Congress could not control its yen for pork despite the catastrophic fiscal situation facing the nation at the time.
There were 2,200 items designating more than one billion dollars for specific hospitals and clinics, schools and colleges, museums, and service agencies all directly related to the fact that their sponsors serve on the Senate and House Appropriations Committees or hold leadership positions that allowed them to exercise that kind of influence.
There was no process for coordinating earmarks with agency programs, moreover, and there was no means to assess earmark effectiveness and no accountability for the funds they provided.
- The Emergency Economic Stabilization Act of 2008 provides another shocking example. Initially, members of the House who had voted against the $700 billion bailout/rescue/investment bill, calling it a ‘sell out’ to the rich and the banks, and asserting that it didn’t provide sufficient relief to homeowners facing foreclosure, and so on. Once the Senate added pork, though, the dissidents turned around and voted for it. The Senate bill, loaded with lard, passed unchanged in the House by a vote of 263 to 171.
If the bill was bad, how could pork make it better? Indeed, it was not that the bill contained elements to which members of Congress really objected but that some of them were engaging in a holding action, that is, they were refusing to support it to ensure that their own pig got into the bill.

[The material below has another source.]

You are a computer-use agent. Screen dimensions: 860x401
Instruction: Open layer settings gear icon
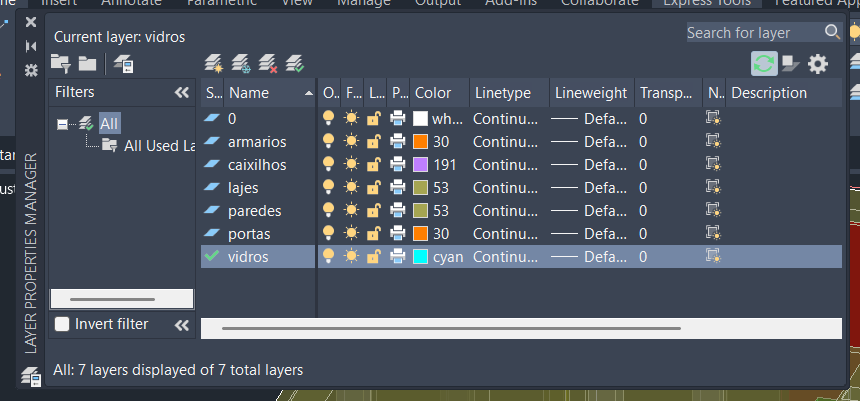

The bill also allowed, by earmark, residents of states that don’t pay income tax to deduct, from their federal taxes, sales tax paid over the course of the year. Texas, Nevada, Florida, Washington and Wyoming benefited, at a cost to the rest of us at about $3.3 billion.
This happened while responsible people, despite their serious policy differences, were demanding action on a measure deemed essential to the nation’s welfare. It happened while experts were talking about avoiding a depression, salvaging a collapsing economy, and avoiding significant damage to “Main Street.” It was therefore hard for some to grasp the idea that members of the nation’s Congress would hold the nation hostage, to allow the stock market to implode and for credit to vanish, while it fiddled and waited for its final meal — its pork — to be served up.
In the end, bi-partisan action from the Senate and the House, instead of illustrating legislative action at its best, illustrated how low we’d sunk. Pork proved to be king.
As an approach to federal spending practice, earmarking is fundamentally unsound. We need appropriate, defensible, and accountable financing for all budgetary appropriations.
While there have been earnest efforts to reform the process in the past, there really is no way to make earmarking work constructively. A current proposal, for example, would limit annual pork spending to $13 billion and require sponsors to be identified. Nothing doing. The potential for corruption is simply too great. The distortion of priorities would remain, the absence of competition would still undercut quality and, to be sure, influence would still substitute for merit.
The latest moves to “transform” earmarks, to “improve” them to minimize their most egregious features simply mask reality. Making a bad idea better, in short, doesn’t make it a good idea. And doing the same thing over again and expecting a different result is a joke.
Let us hope that President Biden, in his need to double-down on his determination to effectuate policy through Congressional bipartisanship, doesn’t endorse the return of earmarks to get there.
Linda Stamato is the director emerita of the Center for Negotiation and Conflict Resolution at the Edward J. Bloustein School of Planning and Public Policy at Rutgers University.